+ Reply to Thread
Results 1 to 8 of 8

Google Tag Manager & Web Scraping

  1. #1
    Valued Forum Contributor
    Join Date
    08-29-2012
    Location
    In lockdown
    MS-Off Ver
    Excel 2010 (2003 to 2016 but 2010 for choice)
    Posts
    1,766

    Question Google Tag Manager & Web Scraping

    HTML newbie here. I have been using VBA to scrape the web (by automating Internet Explorer) for a while now. (Yes, yes, I know there are other VBA scraping methods which are way faster but these don't work on certain websites)

    There is a certain website which I will call xyz.com for the purpose of this thread (1. I want to keep it confidential and 2. The websites membership is not available to the public so I will have to do the testing anyway)

    After you logon onto xyz.com, you can enter an ID into a search box to return a single record. Up to now I have been automating IE to loop through a list of IDs, running a search on each and finally return a formatted Excel workbook with the collected results.
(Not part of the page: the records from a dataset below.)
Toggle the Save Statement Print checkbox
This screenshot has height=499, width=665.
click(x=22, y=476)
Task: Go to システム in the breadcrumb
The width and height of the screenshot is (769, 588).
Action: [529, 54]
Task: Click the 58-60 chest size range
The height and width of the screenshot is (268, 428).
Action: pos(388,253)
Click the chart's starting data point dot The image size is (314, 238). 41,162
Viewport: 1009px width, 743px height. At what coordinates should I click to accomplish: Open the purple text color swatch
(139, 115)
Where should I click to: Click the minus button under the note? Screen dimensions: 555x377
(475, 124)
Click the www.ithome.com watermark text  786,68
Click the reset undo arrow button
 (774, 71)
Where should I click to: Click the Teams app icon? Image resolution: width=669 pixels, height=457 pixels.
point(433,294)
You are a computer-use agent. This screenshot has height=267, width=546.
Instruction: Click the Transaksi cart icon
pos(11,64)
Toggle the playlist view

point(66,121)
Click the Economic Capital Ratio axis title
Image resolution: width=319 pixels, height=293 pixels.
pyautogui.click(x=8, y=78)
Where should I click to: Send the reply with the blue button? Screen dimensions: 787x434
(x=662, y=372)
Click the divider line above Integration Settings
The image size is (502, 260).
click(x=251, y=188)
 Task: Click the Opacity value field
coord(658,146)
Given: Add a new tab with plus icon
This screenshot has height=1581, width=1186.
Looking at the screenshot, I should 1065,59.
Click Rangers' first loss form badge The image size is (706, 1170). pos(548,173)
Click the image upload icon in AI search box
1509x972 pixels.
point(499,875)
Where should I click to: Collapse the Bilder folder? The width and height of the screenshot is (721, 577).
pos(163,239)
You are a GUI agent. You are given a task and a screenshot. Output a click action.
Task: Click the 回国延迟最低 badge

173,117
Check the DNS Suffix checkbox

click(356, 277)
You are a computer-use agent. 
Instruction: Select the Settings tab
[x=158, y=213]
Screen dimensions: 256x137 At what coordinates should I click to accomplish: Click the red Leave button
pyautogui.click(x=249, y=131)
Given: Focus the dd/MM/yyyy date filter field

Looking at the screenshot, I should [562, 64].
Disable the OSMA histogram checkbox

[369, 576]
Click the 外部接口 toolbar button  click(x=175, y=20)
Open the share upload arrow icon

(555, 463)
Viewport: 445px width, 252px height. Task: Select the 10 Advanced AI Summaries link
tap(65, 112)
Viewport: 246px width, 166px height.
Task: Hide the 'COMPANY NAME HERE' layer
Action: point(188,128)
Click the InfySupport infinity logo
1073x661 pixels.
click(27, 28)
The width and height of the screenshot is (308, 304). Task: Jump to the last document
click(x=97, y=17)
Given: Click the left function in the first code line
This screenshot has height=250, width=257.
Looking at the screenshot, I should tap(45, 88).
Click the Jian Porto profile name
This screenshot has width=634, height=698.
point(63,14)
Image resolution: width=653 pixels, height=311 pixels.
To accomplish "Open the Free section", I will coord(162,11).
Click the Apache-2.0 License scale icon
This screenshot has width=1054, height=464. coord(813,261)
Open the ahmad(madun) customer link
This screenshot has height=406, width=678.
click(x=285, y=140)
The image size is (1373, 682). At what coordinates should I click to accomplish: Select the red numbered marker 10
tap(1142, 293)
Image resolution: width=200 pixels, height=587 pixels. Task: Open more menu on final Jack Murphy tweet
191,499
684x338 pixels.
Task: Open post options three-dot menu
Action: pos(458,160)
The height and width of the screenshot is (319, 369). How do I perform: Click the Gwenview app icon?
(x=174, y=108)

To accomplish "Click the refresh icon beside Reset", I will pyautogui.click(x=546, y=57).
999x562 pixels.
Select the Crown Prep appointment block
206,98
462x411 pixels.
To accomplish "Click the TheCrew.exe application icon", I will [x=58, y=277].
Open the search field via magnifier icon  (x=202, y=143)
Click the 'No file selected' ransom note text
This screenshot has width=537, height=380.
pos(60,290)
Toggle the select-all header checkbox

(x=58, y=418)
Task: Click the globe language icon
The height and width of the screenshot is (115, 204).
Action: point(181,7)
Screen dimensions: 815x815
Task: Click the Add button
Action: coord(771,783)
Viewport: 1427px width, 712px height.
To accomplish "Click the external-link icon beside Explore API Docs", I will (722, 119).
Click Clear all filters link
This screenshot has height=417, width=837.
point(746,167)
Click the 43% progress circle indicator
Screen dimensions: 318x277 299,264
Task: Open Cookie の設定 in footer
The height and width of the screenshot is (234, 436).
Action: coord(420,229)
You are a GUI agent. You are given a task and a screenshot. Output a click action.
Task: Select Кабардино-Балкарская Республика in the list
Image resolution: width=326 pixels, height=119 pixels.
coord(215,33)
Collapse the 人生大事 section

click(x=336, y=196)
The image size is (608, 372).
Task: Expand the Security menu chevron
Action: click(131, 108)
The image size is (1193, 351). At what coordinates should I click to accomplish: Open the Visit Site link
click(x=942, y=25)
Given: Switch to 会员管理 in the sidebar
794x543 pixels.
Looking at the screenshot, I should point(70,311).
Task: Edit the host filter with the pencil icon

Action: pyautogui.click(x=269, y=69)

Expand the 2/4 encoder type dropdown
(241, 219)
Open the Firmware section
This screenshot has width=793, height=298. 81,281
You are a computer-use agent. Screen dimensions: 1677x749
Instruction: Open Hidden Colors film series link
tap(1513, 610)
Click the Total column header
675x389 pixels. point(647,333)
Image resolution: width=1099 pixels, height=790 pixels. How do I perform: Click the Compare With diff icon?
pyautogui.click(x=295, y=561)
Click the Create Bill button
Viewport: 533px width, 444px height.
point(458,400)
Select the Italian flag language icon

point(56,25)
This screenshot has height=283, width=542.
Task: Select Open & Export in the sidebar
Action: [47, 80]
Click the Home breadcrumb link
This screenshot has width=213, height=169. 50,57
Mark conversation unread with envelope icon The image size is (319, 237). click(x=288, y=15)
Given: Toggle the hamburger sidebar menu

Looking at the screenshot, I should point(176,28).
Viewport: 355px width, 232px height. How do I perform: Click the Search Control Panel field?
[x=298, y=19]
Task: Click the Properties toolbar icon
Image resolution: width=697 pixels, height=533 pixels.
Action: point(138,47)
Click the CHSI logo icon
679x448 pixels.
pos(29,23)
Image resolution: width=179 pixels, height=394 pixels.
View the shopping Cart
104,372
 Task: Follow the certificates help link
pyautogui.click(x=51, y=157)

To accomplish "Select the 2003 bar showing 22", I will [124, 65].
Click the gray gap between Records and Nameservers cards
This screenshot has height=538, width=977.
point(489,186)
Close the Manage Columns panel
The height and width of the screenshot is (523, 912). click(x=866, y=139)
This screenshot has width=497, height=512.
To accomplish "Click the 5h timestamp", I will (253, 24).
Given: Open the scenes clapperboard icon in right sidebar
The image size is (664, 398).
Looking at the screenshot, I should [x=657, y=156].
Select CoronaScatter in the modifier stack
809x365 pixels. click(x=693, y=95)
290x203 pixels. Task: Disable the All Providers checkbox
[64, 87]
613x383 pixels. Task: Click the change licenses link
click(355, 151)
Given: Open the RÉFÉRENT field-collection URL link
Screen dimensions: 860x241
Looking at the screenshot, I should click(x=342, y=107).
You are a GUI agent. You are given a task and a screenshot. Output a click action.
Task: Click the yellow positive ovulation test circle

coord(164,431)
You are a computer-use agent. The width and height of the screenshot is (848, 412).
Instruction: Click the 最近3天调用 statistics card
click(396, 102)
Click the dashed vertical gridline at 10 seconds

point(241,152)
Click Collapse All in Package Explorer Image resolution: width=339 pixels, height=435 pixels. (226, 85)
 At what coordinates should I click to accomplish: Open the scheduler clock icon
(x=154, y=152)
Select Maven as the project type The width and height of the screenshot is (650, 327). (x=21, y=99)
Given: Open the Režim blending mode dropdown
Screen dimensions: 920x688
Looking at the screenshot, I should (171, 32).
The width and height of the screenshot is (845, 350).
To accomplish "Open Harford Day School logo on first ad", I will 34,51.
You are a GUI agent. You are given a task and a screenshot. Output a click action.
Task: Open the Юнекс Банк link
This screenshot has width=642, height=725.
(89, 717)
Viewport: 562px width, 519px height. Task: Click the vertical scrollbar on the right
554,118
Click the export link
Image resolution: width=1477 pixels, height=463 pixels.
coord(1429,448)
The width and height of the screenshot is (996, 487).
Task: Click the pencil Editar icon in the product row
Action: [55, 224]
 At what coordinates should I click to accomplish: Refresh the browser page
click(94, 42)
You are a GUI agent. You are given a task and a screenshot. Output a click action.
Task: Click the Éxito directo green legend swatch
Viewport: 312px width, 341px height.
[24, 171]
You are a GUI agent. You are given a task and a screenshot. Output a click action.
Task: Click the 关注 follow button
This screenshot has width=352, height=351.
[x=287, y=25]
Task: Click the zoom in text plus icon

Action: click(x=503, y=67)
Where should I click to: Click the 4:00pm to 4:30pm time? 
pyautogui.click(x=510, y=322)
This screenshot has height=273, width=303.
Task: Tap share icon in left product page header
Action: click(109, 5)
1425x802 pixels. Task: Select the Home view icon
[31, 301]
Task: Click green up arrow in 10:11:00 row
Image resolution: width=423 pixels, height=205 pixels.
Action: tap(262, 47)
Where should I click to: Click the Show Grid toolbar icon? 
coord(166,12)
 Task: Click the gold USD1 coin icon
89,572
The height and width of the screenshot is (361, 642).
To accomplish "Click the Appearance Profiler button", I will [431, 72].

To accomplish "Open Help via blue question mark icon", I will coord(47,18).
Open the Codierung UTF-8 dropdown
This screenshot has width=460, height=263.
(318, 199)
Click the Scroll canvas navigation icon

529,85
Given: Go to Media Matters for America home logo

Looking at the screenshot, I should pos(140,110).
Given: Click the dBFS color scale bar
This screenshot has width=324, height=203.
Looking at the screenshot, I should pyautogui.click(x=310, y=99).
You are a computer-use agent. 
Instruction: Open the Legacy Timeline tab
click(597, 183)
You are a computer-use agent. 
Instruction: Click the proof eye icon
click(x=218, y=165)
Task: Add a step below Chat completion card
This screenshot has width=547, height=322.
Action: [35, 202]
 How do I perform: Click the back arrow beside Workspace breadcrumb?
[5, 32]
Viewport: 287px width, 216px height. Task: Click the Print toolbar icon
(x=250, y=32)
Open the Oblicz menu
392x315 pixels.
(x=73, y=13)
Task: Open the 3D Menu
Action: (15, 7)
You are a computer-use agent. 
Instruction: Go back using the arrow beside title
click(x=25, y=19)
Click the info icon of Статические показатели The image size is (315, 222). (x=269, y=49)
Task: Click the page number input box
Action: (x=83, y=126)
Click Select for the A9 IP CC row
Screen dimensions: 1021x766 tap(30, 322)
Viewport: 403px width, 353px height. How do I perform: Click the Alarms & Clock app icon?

This method works but it is very slow.

    I want to decrease the overall running time. So recently I had a closer look at the page source. The site appears to be using something I have never heard of before called 'Google Tag Manager'? From what I can make out, the ID you enter in the inputbox is sent when you click on the Next button. This triggers a POST(?) to GTM using JavaScript(?) (I'm a HTML newbie!). It then loads a new page with the search results.

    I expect I could double the overall speed if I could cut out the need to return to the search page between each search results page. But to do that, I would need an alternative way of requesting the search results from the site.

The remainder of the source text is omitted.